Rewrite the entries below, changing each "checkbox" to "check box" and leaving everything else as it is.

* BEGIN Supplied information *

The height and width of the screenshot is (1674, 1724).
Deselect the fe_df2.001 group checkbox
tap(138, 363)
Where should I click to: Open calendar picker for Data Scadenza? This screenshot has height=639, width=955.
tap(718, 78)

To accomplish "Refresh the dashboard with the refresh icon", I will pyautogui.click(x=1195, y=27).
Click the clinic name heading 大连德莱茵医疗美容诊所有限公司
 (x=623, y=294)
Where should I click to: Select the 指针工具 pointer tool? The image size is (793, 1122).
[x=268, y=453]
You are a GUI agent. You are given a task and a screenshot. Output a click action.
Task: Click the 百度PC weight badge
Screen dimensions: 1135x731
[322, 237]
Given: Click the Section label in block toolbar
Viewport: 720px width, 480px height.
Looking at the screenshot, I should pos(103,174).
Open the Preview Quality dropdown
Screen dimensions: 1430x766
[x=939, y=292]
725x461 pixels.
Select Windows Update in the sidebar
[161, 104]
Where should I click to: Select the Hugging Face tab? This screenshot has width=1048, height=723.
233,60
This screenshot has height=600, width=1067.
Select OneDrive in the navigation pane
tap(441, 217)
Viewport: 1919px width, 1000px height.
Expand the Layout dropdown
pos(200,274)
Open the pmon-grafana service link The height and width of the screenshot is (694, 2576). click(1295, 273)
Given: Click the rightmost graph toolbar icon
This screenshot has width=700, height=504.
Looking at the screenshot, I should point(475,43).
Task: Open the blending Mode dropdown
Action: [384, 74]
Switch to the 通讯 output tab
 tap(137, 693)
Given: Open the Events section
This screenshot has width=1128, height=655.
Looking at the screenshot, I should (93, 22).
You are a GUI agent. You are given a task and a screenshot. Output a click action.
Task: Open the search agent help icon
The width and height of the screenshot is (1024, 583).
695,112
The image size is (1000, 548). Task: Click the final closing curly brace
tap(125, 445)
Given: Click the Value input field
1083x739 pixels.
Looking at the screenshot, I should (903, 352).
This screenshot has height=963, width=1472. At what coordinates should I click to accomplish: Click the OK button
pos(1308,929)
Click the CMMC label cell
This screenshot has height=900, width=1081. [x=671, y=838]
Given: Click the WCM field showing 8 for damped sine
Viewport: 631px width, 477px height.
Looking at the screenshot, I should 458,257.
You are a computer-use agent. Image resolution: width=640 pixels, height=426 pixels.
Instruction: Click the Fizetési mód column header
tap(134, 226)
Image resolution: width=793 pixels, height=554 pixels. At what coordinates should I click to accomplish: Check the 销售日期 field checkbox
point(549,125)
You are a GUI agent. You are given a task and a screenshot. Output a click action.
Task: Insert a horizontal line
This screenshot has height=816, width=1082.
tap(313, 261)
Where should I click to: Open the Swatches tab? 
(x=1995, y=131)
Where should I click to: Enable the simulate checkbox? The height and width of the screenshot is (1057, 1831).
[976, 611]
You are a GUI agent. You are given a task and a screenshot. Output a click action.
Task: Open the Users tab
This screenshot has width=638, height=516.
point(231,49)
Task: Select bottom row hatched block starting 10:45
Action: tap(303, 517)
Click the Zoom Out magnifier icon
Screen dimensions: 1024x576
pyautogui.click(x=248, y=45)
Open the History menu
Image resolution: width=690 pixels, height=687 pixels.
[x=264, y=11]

* END Supplied information *

Task answer »
The height and width of the screenshot is (1674, 1724).
Deselect the fe_df2.001 group check box
tap(138, 363)
Where should I click to: Open calendar picker for Data Scadenza? This screenshot has height=639, width=955.
tap(718, 78)

To accomplish "Refresh the dashboard with the refresh icon", I will pyautogui.click(x=1195, y=27).
Click the clinic name heading 大连德莱茵医疗美容诊所有限公司
 (x=623, y=294)
Where should I click to: Select the 指针工具 pointer tool? The image size is (793, 1122).
[x=268, y=453]
You are a GUI agent. You are given a task and a screenshot. Output a click action.
Task: Click the 百度PC weight badge
Screen dimensions: 1135x731
[322, 237]
Given: Click the Section label in block toolbar
Viewport: 720px width, 480px height.
Looking at the screenshot, I should pos(103,174).
Open the Preview Quality dropdown
Screen dimensions: 1430x766
[x=939, y=292]
725x461 pixels.
Select Windows Update in the sidebar
[161, 104]
Where should I click to: Select the Hugging Face tab? This screenshot has width=1048, height=723.
233,60
This screenshot has height=600, width=1067.
Select OneDrive in the navigation pane
tap(441, 217)
Viewport: 1919px width, 1000px height.
Expand the Layout dropdown
pos(200,274)
Open the pmon-grafana service link The height and width of the screenshot is (694, 2576). click(1295, 273)
Given: Click the rightmost graph toolbar icon
This screenshot has width=700, height=504.
Looking at the screenshot, I should point(475,43).
Task: Open the blending Mode dropdown
Action: [384, 74]
Switch to the 通讯 output tab
 tap(137, 693)
Given: Open the Events section
This screenshot has width=1128, height=655.
Looking at the screenshot, I should (93, 22).
You are a GUI agent. You are given a task and a screenshot. Output a click action.
Task: Open the search agent help icon
The width and height of the screenshot is (1024, 583).
695,112
The image size is (1000, 548). Task: Click the final closing curly brace
tap(125, 445)
Given: Click the Value input field
1083x739 pixels.
Looking at the screenshot, I should (903, 352).
This screenshot has height=963, width=1472. At what coordinates should I click to accomplish: Click the OK button
pos(1308,929)
Click the CMMC label cell
This screenshot has height=900, width=1081. [x=671, y=838]
Given: Click the WCM field showing 8 for damped sine
Viewport: 631px width, 477px height.
Looking at the screenshot, I should 458,257.
You are a computer-use agent. Image resolution: width=640 pixels, height=426 pixels.
Instruction: Click the Fizetési mód column header
tap(134, 226)
Image resolution: width=793 pixels, height=554 pixels. At what coordinates should I click to accomplish: Check the 销售日期 field check box
point(549,125)
You are a GUI agent. You are given a task and a screenshot. Output a click action.
Task: Insert a horizontal line
This screenshot has height=816, width=1082.
tap(313, 261)
Where should I click to: Open the Swatches tab? 
(x=1995, y=131)
Where should I click to: Enable the simulate check box? The height and width of the screenshot is (1057, 1831).
[976, 611]
You are a GUI agent. You are given a task and a screenshot. Output a click action.
Task: Open the Users tab
This screenshot has width=638, height=516.
point(231,49)
Task: Select bottom row hatched block starting 10:45
Action: tap(303, 517)
Click the Zoom Out magnifier icon
Screen dimensions: 1024x576
pyautogui.click(x=248, y=45)
Open the History menu
Image resolution: width=690 pixels, height=687 pixels.
[x=264, y=11]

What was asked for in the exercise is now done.